One of the best phrases I have come across lately is “stop playing office”. I heard this phrase on a podcast recently and it really struck a cord with me. Essentially, the idea is that very few of us are truly working the entire time we are at the office. We are expected to be (or think we are expected to be) in our seat at work for the full work day. So, we put in our time and make sure we are “playing office” for all the hours of our work day. However, much like “playing house” when we were kids was just pretending to do the real thing, much of our time “playing office” is really just pretending to work.
Is what you’re doing right now high value work?
Of course, I realize that right now you are reading this blog post. My goal is not to shame you into never reading or doing anything other than your greatest work. Reading is one of the best ways to grow and is where we are exposed to new ideas that can change the course of our life. Rather, I just want you to be more aware of what you are doing when you are in work mode. So much of our time (yes, I will definitely be including myself in this) at work is spent on things that are at best trivial, and at worst, a complete waste of life.
What are your go-to distractions that help you “play office”?
I am purposefully first publishing this post in the afternoon (in the US) because this is when our “playing office” skills really begin to show up in all their glory. For me, being a financial planner, it is very easy for me to justify reading many different topics on the internet under the guise of “education”. Interesting article from Investment News…better read that to stay up on the industry. New blog post on the latest travel hacking credit card strategy…definitely finance related…better read that. Breaking article on Marketwatch about the trade wars…obviously need to read that to stay well-informed for my clients, right?
Or, maybe your go-to distraction is cleaning or organizing. “Man, I really think those paperclips would be better suited on the other side of my organization tray.” Or, “I should setup my new Keurig so my new office is complete and clients can be wowed by my amazing generosity of providing them with instant coffee at our meetings.” (Full disclosure, I literally just did the Keurig thing before writing this post. I’m a pro).
Or, maybe you are just really good at doing trivial tasks to pass the time like organizing your email or your to do list. Some things really are work that should get done at some point. However, it may not need to be done today, and it may not be you that should do it.
What are you giving up?
It is very easy for me to write about this because I am quite good and procrastinating and playing office. However, this has also been an area in which I have improved immensely over the years as I realized more and more how much it was obliterating my TRUE hourly wage (see these posts on why you need to know your TRUE hourly wage and how to calculate it). What especially brought this “playing office” issue into perspective for me was the birth of our son. He is now two and a half years old. I have a picture of him in my office and it is a very sobering reminder when I look at that picture and ask myself, “Is what I am doing right now really worth not being with my family?” It’s like a punch of reality straight to the gut when I am reading a pointless article on the internet.

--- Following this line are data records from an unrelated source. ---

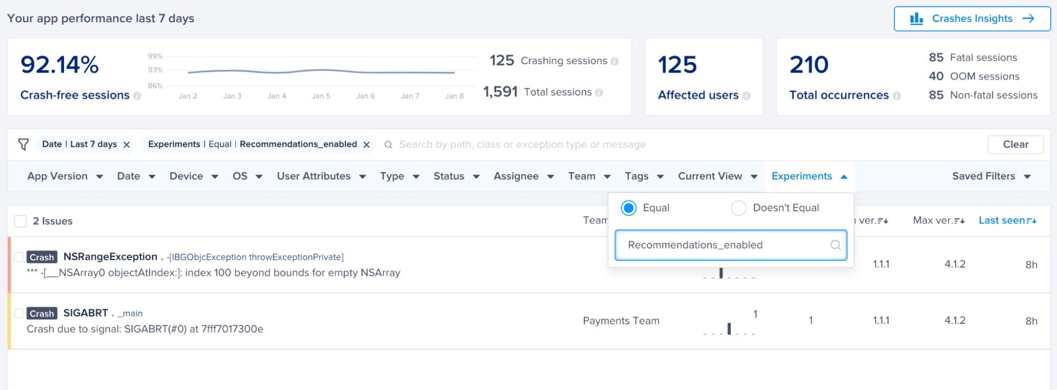Viewport: 1057px width, 390px height.
Task: Open Crashes Insights page
Action: coord(972,19)
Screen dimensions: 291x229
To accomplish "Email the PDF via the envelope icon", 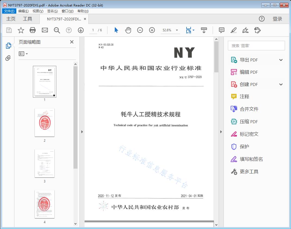I will click(x=45, y=30).
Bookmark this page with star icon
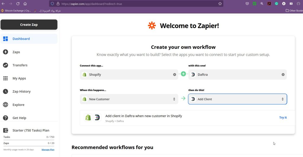Screen dimensions: 303x157 point(220,4)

Take action today. Go home 15 minutes earlier today, and every day in the future.
One of the best ways that I have found to increase my true hourly wage and force prioritization of my high value work that really needs to get done, is to limit myself on the time I can be at work. I used to arrive home around 4:30 or 5pm and have now paired that back to where I am home by 3:30pm or earlier every day.
Now, I am not asking you to make any drastic changes like going home an hour and a half earlier every day (unless you really are able to do so). Rather, take a baby step today. Figure out when you usually go home, and go home 15 minutes earlier than that. Simple as that.
And be careful if you find yourself saying, “but Kyle, you don’t understand, I can’t go home 15 minutes early”. You’re telling me that throughout your entire work day you didn’t waste 15 minutes of time “playing office” and doing something that was completely unnecessary? Or, you’re saying that the 15 minutes of work you do at the end of the work day can’t wait until tomorrow? Okay, you’re off the hook then. But for the rest of us HUMANS, especially if you are a salaried employee or self-employed, reducing your work day by 15 minutes should just be the starting point. If you are paid hourly, this may look a little differently. Maybe you take a 45 minute lunch rather than an hour. Or it may require looking for ways to increase your income and reduce the hours you work by acquiring new skills, asking for a raise, changing jobs, etc. Be careful not to fall into the victim mentality of thinking, “well, that’s great this works for other people, but it can’t work for me.”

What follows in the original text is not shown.